Non-invasive brain-computer interface offers more control than once thought

A brain-computer interface (BCI) that translates electrical signals detected from the scalp into a user's commands offers comparable precision, speed and accuracy to systems that rely on electrodes surgically implanted in the brain, researchers at the Department of Health's Wadsworth Center laboratories have shown.

It has been widely assumed that only invasive devices could control complex movements, such as operating a word processing program or a motorized wheelchair by thought alone.

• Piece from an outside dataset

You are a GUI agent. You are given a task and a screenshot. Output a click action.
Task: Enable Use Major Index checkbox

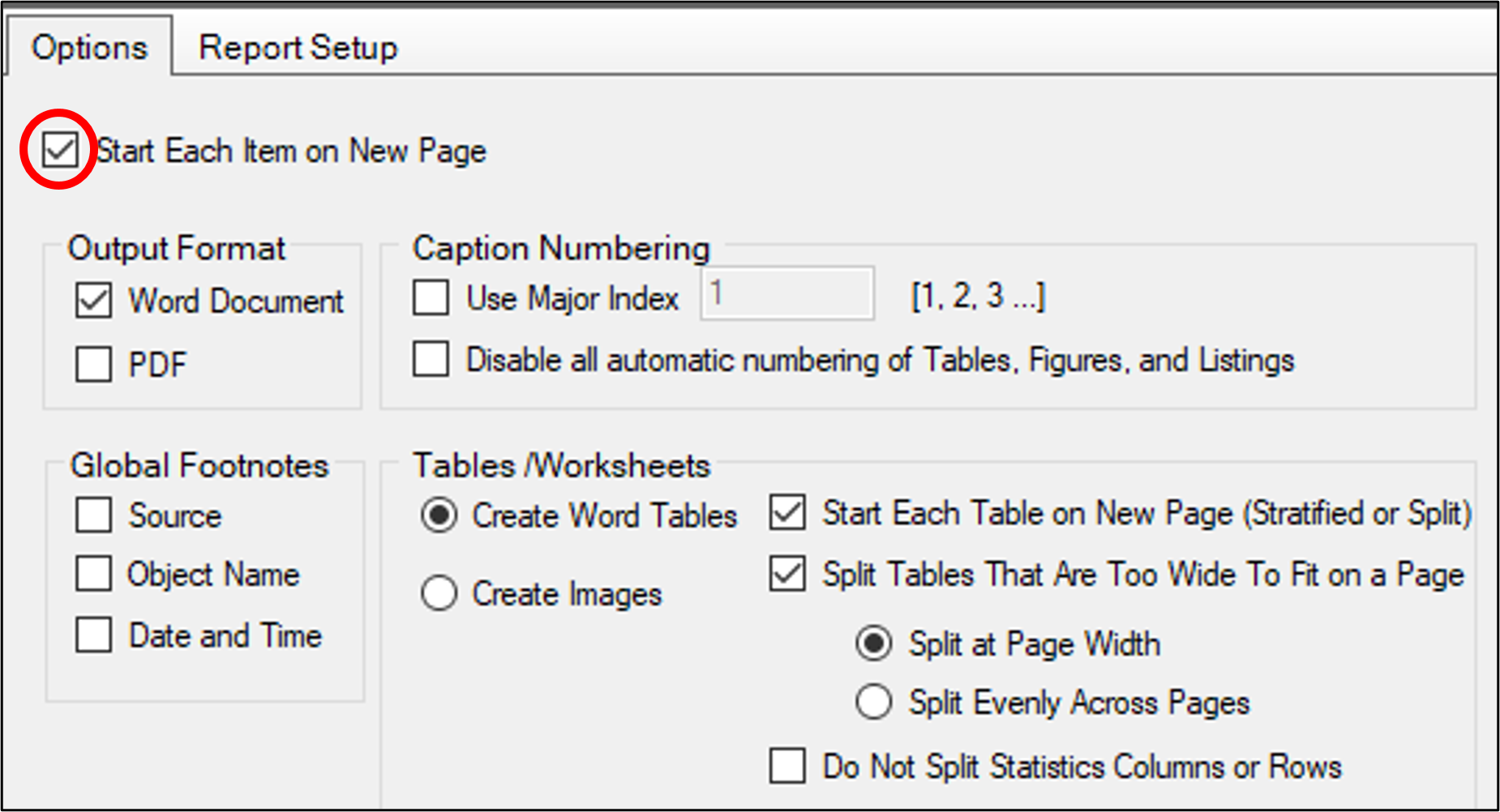click(x=431, y=297)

Jonathan Wolpaw, M.D., and Dennis McFarland, Ph.D., published their findings online in the Proceedings of the National Academy of Sciences the week of December 6, 2004. The paper will appear in the journal's December 21, 2004, print edition. Dr. Wolpaw's laboratory pioneered BCI technology.

BCIs provide an alternative communication and control option for the severely disabled, such as individuals with Lou Gehrig's disease, brain and spinal injuries, cerebral palsy and other neurodegenerative diseases. The brain's electrical output is translated by a computer into physical outputs, such as moving a cursor on a computer screen.

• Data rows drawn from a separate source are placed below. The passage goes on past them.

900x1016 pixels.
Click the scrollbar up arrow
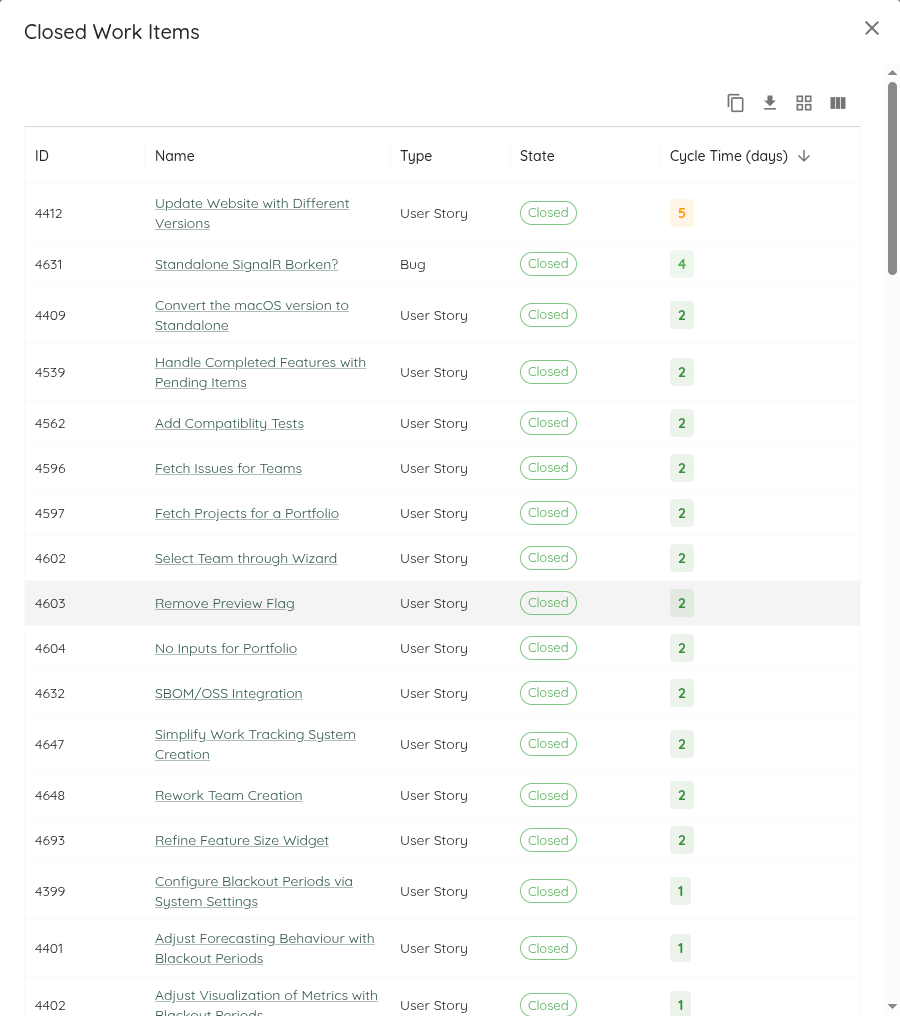coord(892,73)
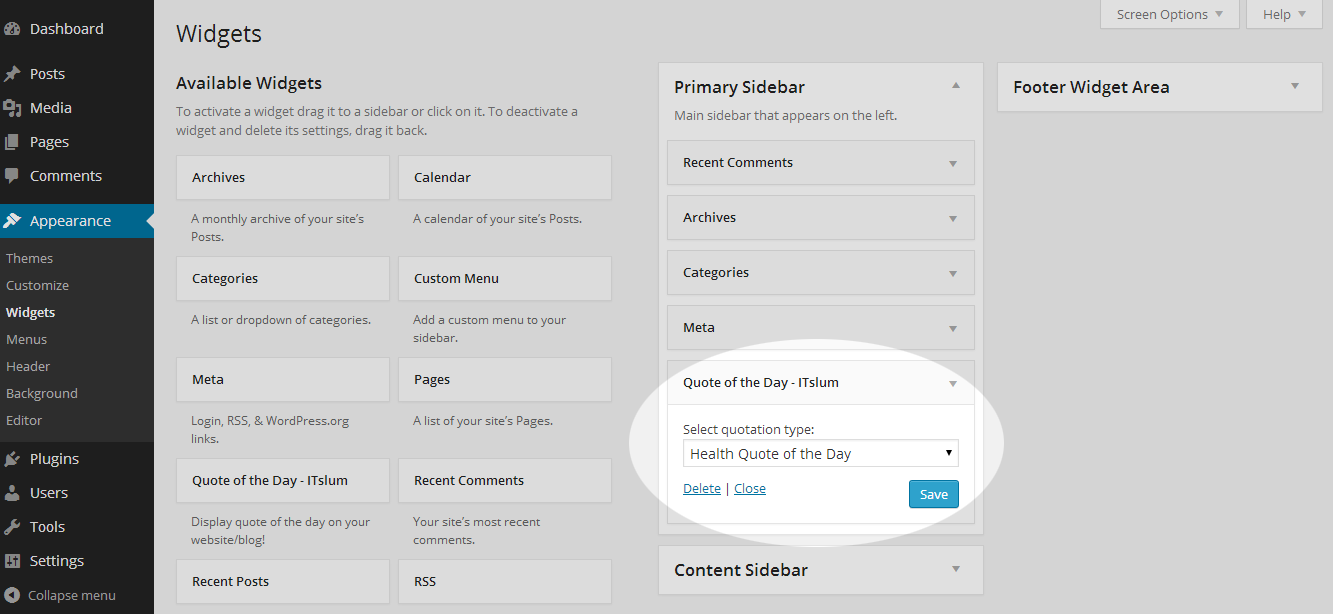1333x614 pixels.
Task: Click the Comments speech bubble icon
Action: click(x=12, y=176)
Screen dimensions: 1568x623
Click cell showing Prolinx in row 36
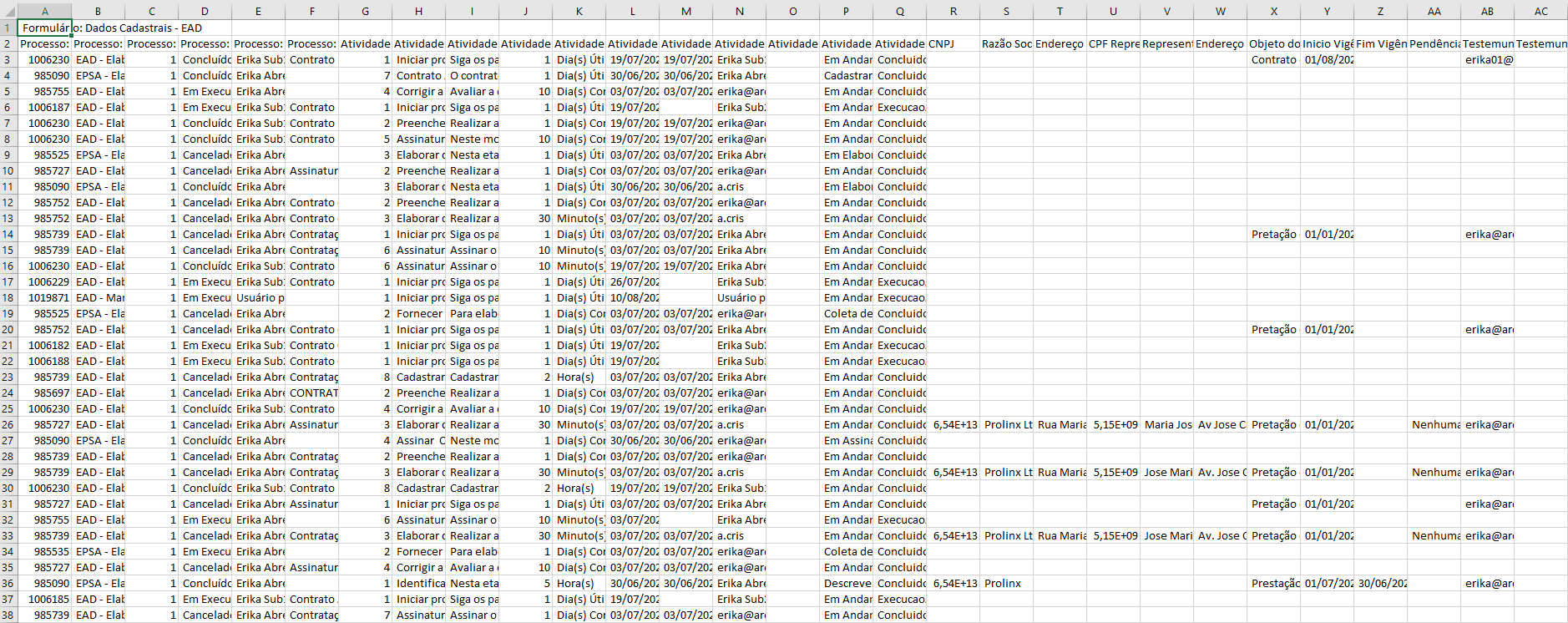coord(1006,583)
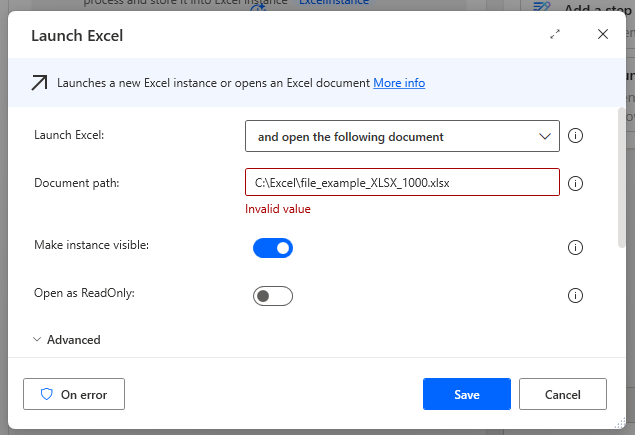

In the Wadsworth system, users wear an electrode cap that detects electroencephalographic (EEG) activity from the scalp and records specific brain waves. An adaptive algorithm analyzes the output and focuses on the signals that provide people greatest control as they learn to use their thoughts to direct a cursor to a target on a computer screen. As the trainee improves, the algorithm adapts anew.

"Thanks to medical technology, people paralyzed by brain injuries or disorders are living longer. Brain-computer interface technology promises to improve their quality of life by offering a new chance to communicate and control their lives," said Commissioner of Health Antonia C. Novello, M.D., M.P.H., Dr.P.H.

In the newly published study, able-bodied and spinal cord-injured individuals who were trained in Dr. Wolpaw's lab achieved real-time, two-dimensional cursor control comparable to that reported in studies of non-human primates with implanted electrodes. Their marked improvement in the performance of a non-invasive BCI can be attributed to changes in the signal processing and to advances in the adaptive algorithm. The findings suggest that an EEG-based system, which does not require surgical implantation of electrodes in the brain, may be further improved and may eventually support such sophisticated tasks as operating a neuroprosthetic arm or having mouse-like control over a cursor.

Dr. Wolpaw's research is supported by the National Institutes of Health and the James S. McDonnell Foundation. He is chief of Wadsworth Center's Laboratory of Nervous System Disorders and a professor in the University at Albany's School of Public Health. He also is a member of the New York State Spinal Cord Research Board. This board dispenses $8.5 million annually to scientists in New York and elsewhere for research aimed at curing and restoring function after spinal cord injuries.